[Stored records]

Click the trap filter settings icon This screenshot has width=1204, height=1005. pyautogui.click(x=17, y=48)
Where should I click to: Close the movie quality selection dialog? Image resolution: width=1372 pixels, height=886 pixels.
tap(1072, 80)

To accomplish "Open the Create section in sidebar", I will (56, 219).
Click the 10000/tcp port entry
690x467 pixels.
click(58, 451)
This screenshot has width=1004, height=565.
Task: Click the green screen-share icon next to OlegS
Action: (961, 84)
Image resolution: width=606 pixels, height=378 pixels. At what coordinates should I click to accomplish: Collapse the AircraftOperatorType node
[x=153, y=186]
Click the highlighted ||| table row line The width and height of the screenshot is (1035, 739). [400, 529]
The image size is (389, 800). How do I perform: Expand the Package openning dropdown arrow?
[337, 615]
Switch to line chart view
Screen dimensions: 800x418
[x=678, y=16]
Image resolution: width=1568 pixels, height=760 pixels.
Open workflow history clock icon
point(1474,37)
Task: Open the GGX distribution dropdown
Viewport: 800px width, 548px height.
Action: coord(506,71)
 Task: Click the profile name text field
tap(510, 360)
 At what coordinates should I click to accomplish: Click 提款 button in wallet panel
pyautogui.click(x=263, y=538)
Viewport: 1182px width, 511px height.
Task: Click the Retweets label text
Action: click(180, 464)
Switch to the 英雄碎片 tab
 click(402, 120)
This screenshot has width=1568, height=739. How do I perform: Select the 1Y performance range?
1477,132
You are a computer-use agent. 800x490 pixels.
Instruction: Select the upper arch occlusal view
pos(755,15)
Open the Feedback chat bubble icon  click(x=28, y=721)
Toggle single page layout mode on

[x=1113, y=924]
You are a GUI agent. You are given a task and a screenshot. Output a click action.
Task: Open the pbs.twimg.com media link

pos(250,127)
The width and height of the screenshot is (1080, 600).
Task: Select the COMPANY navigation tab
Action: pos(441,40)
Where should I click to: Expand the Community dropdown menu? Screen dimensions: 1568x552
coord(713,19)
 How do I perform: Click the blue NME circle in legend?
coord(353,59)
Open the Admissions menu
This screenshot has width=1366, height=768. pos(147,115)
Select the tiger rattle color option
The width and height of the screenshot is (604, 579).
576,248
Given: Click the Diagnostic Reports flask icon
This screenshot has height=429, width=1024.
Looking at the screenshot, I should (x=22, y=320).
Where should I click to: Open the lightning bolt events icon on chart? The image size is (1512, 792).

__Directions__:
All the data above should be set down a second time, exactly.

__Task response__:
Click the trap filter settings icon This screenshot has width=1204, height=1005. pyautogui.click(x=17, y=48)
Where should I click to: Close the movie quality selection dialog? Image resolution: width=1372 pixels, height=886 pixels.
tap(1072, 80)

To accomplish "Open the Create section in sidebar", I will (56, 219).
Click the 10000/tcp port entry
690x467 pixels.
click(58, 451)
This screenshot has width=1004, height=565.
Task: Click the green screen-share icon next to OlegS
Action: (961, 84)
Image resolution: width=606 pixels, height=378 pixels. At what coordinates should I click to accomplish: Collapse the AircraftOperatorType node
[x=153, y=186]
Click the highlighted ||| table row line The width and height of the screenshot is (1035, 739). [400, 529]
The image size is (389, 800). How do I perform: Expand the Package openning dropdown arrow?
[337, 615]
Switch to line chart view
Screen dimensions: 800x418
[x=678, y=16]
Image resolution: width=1568 pixels, height=760 pixels.
Open workflow history clock icon
point(1474,37)
Task: Open the GGX distribution dropdown
Viewport: 800px width, 548px height.
Action: coord(506,71)
 Task: Click the profile name text field
tap(510, 360)
 At what coordinates should I click to accomplish: Click 提款 button in wallet panel
pyautogui.click(x=263, y=538)
Viewport: 1182px width, 511px height.
Task: Click the Retweets label text
Action: click(180, 464)
Switch to the 英雄碎片 tab
 click(402, 120)
This screenshot has width=1568, height=739. How do I perform: Select the 1Y performance range?
1477,132
You are a computer-use agent. 800x490 pixels.
Instruction: Select the upper arch occlusal view
pos(755,15)
Open the Feedback chat bubble icon  click(x=28, y=721)
Toggle single page layout mode on

[x=1113, y=924]
You are a GUI agent. You are given a task and a screenshot. Output a click action.
Task: Open the pbs.twimg.com media link

pos(250,127)
The width and height of the screenshot is (1080, 600).
Task: Select the COMPANY navigation tab
Action: pos(441,40)
Where should I click to: Expand the Community dropdown menu? Screen dimensions: 1568x552
coord(713,19)
 How do I perform: Click the blue NME circle in legend?
coord(353,59)
Open the Admissions menu
This screenshot has width=1366, height=768. pos(147,115)
Select the tiger rattle color option
The width and height of the screenshot is (604, 579).
576,248
Given: Click the Diagnostic Reports flask icon
This screenshot has height=429, width=1024.
Looking at the screenshot, I should (x=22, y=320).
Where should I click to: Open the lightning bolt events icon on chart? The image size is (1512, 792).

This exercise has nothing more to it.